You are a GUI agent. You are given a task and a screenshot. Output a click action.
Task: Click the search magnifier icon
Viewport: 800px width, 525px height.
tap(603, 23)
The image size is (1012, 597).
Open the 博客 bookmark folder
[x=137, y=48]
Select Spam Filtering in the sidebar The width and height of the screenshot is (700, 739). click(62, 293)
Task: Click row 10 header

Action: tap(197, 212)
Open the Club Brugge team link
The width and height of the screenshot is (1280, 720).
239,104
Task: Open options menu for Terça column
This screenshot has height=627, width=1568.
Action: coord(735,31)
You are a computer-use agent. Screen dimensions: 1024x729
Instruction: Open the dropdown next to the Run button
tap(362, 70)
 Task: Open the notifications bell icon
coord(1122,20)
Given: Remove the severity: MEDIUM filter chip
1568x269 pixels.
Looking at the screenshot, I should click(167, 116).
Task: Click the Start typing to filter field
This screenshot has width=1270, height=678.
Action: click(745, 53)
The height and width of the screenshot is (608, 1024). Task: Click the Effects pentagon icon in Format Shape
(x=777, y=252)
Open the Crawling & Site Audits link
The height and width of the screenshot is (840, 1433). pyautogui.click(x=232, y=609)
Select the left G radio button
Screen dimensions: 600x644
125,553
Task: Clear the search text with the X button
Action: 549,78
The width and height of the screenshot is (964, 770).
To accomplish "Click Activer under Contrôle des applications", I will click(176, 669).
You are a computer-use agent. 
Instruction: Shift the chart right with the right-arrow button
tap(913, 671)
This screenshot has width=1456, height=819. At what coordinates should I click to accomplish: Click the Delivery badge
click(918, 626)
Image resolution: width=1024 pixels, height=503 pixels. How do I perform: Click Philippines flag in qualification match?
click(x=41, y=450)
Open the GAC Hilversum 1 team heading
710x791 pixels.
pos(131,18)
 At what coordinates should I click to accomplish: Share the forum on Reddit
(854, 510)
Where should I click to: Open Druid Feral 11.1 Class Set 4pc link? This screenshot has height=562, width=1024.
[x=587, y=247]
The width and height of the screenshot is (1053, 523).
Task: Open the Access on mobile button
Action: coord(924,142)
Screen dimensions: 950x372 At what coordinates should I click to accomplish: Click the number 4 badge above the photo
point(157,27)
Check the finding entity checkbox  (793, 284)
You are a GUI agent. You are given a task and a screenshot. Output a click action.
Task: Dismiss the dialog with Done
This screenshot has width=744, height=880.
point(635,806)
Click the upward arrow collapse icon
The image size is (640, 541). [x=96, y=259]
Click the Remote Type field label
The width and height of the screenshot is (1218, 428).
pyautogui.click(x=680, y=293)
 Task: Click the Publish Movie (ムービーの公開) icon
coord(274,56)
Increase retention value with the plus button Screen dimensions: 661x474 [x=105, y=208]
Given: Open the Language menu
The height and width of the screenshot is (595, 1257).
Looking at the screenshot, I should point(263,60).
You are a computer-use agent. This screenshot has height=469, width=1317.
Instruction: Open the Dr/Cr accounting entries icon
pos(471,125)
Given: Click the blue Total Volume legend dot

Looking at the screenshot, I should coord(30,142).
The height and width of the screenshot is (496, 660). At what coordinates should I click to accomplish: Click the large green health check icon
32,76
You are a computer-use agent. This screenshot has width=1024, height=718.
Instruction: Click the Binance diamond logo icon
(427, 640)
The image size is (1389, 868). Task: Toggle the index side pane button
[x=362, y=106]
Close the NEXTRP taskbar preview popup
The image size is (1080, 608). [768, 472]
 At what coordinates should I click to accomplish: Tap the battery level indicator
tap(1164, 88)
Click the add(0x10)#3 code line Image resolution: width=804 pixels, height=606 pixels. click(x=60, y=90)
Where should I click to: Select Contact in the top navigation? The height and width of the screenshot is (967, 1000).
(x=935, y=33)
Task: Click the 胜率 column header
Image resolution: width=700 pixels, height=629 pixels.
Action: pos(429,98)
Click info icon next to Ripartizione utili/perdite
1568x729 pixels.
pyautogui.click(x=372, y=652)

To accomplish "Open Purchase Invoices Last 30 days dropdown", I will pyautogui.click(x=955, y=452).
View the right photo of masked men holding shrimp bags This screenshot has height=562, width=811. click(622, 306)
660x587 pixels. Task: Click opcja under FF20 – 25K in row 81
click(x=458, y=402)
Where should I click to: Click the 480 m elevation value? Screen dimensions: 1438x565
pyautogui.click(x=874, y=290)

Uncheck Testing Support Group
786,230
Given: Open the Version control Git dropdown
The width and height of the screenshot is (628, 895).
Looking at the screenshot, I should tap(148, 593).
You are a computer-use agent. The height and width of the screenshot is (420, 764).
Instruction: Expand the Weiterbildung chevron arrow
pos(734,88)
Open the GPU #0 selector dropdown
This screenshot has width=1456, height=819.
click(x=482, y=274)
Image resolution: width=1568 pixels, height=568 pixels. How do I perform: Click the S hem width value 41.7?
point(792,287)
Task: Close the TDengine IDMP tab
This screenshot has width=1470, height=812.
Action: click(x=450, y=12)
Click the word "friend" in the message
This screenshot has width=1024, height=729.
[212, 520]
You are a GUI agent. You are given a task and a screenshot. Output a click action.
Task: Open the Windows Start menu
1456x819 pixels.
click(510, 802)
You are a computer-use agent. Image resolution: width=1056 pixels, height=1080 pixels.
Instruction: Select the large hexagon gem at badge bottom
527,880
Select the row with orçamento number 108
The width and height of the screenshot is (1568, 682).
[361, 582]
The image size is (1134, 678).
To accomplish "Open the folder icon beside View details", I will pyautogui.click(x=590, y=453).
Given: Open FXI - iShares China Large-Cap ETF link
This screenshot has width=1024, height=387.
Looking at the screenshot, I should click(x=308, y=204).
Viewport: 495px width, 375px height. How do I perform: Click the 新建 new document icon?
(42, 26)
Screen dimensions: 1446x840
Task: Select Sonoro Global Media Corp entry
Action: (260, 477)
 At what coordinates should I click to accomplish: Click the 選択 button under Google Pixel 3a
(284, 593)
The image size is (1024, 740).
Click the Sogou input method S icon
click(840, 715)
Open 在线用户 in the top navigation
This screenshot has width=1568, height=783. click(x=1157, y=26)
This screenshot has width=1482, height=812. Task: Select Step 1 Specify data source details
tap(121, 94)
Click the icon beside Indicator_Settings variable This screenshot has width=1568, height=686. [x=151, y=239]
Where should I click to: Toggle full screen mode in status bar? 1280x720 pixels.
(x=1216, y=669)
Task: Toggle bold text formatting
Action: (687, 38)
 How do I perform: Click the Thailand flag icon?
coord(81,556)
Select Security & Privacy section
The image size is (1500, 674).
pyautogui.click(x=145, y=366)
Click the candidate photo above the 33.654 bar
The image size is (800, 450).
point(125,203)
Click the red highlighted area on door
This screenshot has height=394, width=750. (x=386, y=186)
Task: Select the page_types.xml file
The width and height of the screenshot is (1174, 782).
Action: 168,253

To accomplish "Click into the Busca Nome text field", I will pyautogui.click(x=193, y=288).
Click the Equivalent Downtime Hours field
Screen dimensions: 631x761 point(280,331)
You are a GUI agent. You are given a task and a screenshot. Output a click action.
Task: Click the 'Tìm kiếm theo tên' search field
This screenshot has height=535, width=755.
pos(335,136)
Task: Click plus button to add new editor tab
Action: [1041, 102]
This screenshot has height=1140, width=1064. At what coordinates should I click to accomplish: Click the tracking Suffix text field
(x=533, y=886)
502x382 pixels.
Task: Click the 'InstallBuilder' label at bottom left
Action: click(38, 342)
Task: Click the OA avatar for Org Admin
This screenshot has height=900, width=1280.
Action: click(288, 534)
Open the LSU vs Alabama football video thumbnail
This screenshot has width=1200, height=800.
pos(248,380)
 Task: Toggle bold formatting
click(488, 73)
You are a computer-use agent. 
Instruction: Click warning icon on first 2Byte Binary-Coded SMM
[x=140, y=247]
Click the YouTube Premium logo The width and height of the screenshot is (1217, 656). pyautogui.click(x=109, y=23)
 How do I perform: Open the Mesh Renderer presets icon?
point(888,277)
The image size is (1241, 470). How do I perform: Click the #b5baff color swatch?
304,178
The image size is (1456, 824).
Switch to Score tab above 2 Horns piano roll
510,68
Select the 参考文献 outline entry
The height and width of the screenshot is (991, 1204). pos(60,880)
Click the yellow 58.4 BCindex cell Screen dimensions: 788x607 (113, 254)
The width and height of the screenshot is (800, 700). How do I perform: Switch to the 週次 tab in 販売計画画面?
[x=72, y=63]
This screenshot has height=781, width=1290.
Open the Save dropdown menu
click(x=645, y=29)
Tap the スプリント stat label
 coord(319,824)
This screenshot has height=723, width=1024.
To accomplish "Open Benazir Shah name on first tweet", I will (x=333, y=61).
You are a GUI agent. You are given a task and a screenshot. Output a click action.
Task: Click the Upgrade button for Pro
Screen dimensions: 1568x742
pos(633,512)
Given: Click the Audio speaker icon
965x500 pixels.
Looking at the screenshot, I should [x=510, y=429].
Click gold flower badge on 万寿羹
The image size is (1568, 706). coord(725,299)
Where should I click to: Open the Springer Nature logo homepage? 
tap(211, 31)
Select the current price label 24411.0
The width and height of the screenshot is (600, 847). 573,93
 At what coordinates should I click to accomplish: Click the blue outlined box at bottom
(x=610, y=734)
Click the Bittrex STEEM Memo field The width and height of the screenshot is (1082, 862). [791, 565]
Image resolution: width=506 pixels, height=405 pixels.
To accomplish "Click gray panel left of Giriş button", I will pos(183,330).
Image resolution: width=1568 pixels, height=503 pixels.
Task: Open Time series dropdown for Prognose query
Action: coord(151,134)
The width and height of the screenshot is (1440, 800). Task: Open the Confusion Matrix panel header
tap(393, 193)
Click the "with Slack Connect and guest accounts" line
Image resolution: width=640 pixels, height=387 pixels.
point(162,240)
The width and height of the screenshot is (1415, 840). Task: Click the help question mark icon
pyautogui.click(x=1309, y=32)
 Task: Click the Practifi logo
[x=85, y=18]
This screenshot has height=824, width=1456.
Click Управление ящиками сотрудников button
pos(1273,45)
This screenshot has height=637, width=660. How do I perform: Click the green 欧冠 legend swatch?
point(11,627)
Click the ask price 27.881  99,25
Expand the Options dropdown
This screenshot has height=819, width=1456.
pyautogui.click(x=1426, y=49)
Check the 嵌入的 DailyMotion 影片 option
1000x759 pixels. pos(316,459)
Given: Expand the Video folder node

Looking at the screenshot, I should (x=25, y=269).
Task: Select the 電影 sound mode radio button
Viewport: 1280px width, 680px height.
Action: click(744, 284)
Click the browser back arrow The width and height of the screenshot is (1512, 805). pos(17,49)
****
**Directive**.
Count the lines in the listing above that contain the string "will", with uppercase and lowercase treated as different. Reply with the number alone.

**Result**.
6